Breaking up is hard to do—when you’re not a discerning portfolio manager. If you’re managing your own portfolio, learn a couple of divesting strategies from these asset managers.

Rebalancing is required

Kelly Trihey, a private wealth portfolio manager with Industrial Alliance Securities in Montreal, says rebalancing clients’ portfolios includes assessing individual securities based on defined criteria, like price; assessing global holdings using a top-down approach; and maintaining the strategic asset allocation after market fluctuations.

Typically, she assesses portfolios monthly and rebalances quarterly, or whenever proportions climb beyond 5% of target weights.

“We added Loblaws at the end of November 2016,” she says, and divested Weston, a decision based on the companies’ financials, 12-month expected price and intrinsic value. “Loblaws had better potential growth than George Weston at that point in time.” Often, “since we’re not taking any sector bets, whenever we add a stock, we remove a stock from the same category.”

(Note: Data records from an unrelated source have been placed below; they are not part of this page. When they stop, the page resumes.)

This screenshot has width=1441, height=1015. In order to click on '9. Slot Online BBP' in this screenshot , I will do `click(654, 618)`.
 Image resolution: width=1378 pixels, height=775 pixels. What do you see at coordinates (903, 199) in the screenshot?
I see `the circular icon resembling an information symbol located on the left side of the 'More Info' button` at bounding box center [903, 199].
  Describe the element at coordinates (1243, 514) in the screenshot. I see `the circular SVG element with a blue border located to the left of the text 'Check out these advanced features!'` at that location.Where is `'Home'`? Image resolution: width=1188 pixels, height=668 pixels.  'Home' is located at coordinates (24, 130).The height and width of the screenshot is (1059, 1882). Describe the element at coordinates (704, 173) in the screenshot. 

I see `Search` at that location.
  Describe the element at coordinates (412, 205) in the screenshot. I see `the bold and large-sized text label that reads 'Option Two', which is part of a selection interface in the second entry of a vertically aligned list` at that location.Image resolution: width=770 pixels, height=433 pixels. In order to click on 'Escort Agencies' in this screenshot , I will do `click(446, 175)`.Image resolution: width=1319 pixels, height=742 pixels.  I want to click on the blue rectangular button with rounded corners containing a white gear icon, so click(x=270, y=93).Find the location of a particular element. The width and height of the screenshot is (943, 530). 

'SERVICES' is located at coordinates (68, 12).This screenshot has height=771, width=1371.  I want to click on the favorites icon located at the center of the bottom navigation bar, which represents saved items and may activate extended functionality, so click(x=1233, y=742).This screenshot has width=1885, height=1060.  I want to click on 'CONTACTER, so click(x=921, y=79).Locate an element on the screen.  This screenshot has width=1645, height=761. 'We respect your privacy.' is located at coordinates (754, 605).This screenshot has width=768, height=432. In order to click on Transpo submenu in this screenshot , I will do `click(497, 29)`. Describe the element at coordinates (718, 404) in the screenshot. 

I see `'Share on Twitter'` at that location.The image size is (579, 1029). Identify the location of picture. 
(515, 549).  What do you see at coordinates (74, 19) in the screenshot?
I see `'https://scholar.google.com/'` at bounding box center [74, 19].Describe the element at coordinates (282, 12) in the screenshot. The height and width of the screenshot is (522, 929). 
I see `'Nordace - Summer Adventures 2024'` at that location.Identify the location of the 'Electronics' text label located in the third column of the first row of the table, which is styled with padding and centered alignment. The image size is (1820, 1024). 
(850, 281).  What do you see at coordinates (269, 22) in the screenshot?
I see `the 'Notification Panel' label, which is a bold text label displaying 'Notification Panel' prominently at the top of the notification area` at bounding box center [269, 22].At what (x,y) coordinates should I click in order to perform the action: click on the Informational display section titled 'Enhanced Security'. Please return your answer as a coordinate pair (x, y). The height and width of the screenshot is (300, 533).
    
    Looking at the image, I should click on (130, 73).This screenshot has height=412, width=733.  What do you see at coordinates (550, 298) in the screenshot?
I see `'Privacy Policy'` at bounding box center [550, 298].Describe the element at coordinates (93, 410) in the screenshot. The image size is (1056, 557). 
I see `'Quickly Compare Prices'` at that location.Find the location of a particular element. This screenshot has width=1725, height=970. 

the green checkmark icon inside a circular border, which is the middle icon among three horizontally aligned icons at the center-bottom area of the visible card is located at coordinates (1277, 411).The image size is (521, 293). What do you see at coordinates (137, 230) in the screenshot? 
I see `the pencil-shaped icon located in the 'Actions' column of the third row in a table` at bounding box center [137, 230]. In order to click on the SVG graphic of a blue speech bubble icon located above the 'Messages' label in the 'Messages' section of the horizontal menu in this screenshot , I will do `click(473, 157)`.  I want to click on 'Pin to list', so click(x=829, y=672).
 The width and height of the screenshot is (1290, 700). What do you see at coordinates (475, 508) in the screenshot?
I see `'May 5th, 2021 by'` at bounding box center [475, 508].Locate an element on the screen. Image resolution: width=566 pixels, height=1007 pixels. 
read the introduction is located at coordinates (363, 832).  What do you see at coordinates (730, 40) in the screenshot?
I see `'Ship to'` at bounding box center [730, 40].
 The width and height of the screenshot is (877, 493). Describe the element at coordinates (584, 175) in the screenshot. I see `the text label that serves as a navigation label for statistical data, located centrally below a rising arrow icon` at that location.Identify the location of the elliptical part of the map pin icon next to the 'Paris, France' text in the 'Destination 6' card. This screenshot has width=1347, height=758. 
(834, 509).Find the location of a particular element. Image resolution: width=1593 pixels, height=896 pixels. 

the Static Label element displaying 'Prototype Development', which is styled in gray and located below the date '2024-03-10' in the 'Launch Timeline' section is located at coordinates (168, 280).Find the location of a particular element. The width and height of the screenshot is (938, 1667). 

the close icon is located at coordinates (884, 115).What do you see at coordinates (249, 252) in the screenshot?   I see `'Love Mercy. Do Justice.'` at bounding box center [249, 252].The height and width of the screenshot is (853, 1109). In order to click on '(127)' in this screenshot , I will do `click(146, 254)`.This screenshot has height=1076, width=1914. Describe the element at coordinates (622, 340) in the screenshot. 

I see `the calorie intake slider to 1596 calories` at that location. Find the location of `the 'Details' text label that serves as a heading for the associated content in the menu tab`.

Before divesting, she considers the tax impact on the net performance of clients’ portfolios. “But ultimately you cannot have taxation guide your investment choices,” she says. “It has to be based on your criteria and performance of the stocks.”

When tax is top of mind

Tom Trainor, managing director of Hanover Private Client Corporation in Toronto, continually assesses clients’ tax positions both within the portfolio (gains/losses, interest, dividends) and from personal income (e.g., trust income and employment income). He also considers clients’ outside investments with other managers, and talks with clients’ accountants.

Based on that data, plus client conversations, he decides whether the client would benefit from tax-loss selling or income generation. Plus, “you also want an outlook on [your] long-term tax position,” such as changing tax brackets.

For instance, to take advantage of an expiring non-capital loss (which can’t be carried forward indefinitely, like capital losses), he rolled over the portfolio to create gains, after having the client and tax accountant sign off on the move.

“We sold every single position,” he says, at about 3:30 p.m. one day and repurchased at 9:40 a.m. the next. “You don’t have to wait overnight, but it gives you a better audit trail if the trades are done on two different days.” Also, there’s no 30-day waiting period to repurchase when realizing gains, as is required under the superficial loss rules.

The client made a small win on overnight market movements, but reaping tax benefits was the intention, he says. At institutional rates, the commission cost was low.

Rebalancing was done at the same time. “The client’s portfolio had moved around a little bit during the year,” says Trainor. “We rebalanced back to what we had outlined in the investment policy statement as their strategic asset allocation.”